**TASKS:**
**a)** Can you rewrite the paragraph of the college savings article that begins "The cost of higher education continues to soar" more briefly while keeping its main figures?
**b)** Can you carry on the college savings article from its last sentence?

3 Ways to Save For Your Kids’ College Education that Are Better than the 529 Plan

Graduate

With college costs exploding, it doesn’t matter if your child is graduating from high school, middle school, elementary school, or Kindergarten — it’s impossible not to imagine the heavy burden that student loans may eventually put on your kids.

So what can you do to help your child deal with the high costs of college?

The 529 plan? A Coverdell Education Savings Account?

Maybe. But we have 3 better options for you to consider — including one that’s not too late to start even if your child is heading off to college this Fall.

Let’s take a look at the facts…

The Story

The cost of higher education continues to soar. The 2016-2017 College Board survey puts the average cost of private college education at $33,480 per year. After fees, books, transportation, plus room and board, the average cost reaches $49,320 per year.

That’s nearly $200,000 for a college education!

Out-of-state public colleges aren’t as expensive yet, but they’re hot on the heels of spendy private colleges.

And while in-state public colleges are the most “affordable,” they still cost a significant bit of change.

So what do you do?

Not everyone plans to help their kids pay for college (in fact, one of Garrett’s good friends, Rich Christiansen, expects his 5 kids to pay for their own education — and he’s prepared them to do so by teaching them about money and entrepreneurship all their lives).

But if you do plan to help pay for your kids’ higher education — or even to pay for it outright — you’ll want a solid plan in place. Because it is a significant investment no matter what your situation.

Fortunately, if done properly, saving for your child’s education doesn’t mean sacrificing your own abundance.

**SUPPLIED MATERIAL:**

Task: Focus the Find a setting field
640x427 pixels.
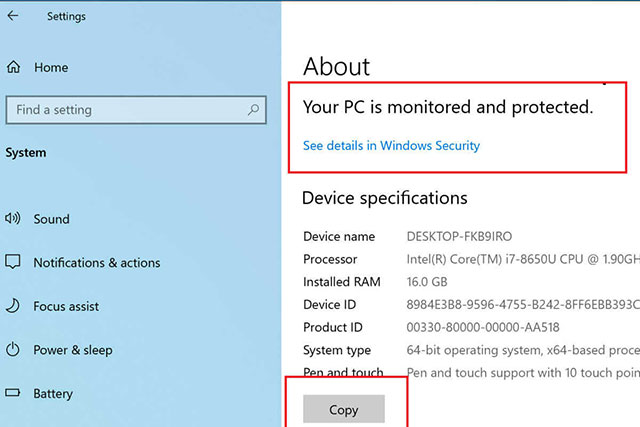Action: (x=136, y=110)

**EXPECTED RESPONSES:**
**a)** Higher education keeps getting more expensive. The College Board's 2016-2017 survey puts average private college tuition at $33,480 a year, rising to $49,320 a year with fees, books, transportation, and room and board.

**b)**
Key Details…

Most parents have heard of the government’s 529 plan for saving for college. But what they may not hear are the risks and fees involved.

A 529 plan is structured a lot like a Roth IRA. There’s no tax advantage when putting money in, but you’re not taxed on your earnings when taking the money out.

So if the investments inside your 529 go up in value, you get the profits tax-free as long as the money is used for college. And the account is transferrable, so if one child decides not to go to college, you can simply transfer the money to another child — or even to yourself if you’re going back to school.

So far it doesn’t sound so bad, but there are downsides.

Garrett Gunderson, our Chief Wealth Architect, wrote the NY Times best seller, Killing Sacred Cows. In the book, Garrett heavily criticized 401(k)s, IRAs and other qualified plans for many reasons.

And each of his criticisms apply to 529 plans — often to a higher degree.

For example…

There are fees upon fees within 401(k)s, IRAs and the mutual funds they invest in. And the fees for 529 plans are ever higher — notoriously so.

529 plans have limited investment options, even more limited than with 401(k)s and other IRAs.

And if it’s your only plan for college savings, then you’re entirely dependant on the markets.

Garrett also likes to say, “A 529 is not mine,” because just like with a 401(k), you are merely a custodian or beneficiary of the plan and not the actual owner. This makes it easier for the government to change the rules of the plan on you, and there’s nothing you can do.

Finally, once the money is used, it’s gone. There are other ways to save for college, as you’ll see below, where that’s not the case.

Another popular option besides the 529 is a Coverdell Education Savings Account, named after the late Senator Paul Coverdell who championed it.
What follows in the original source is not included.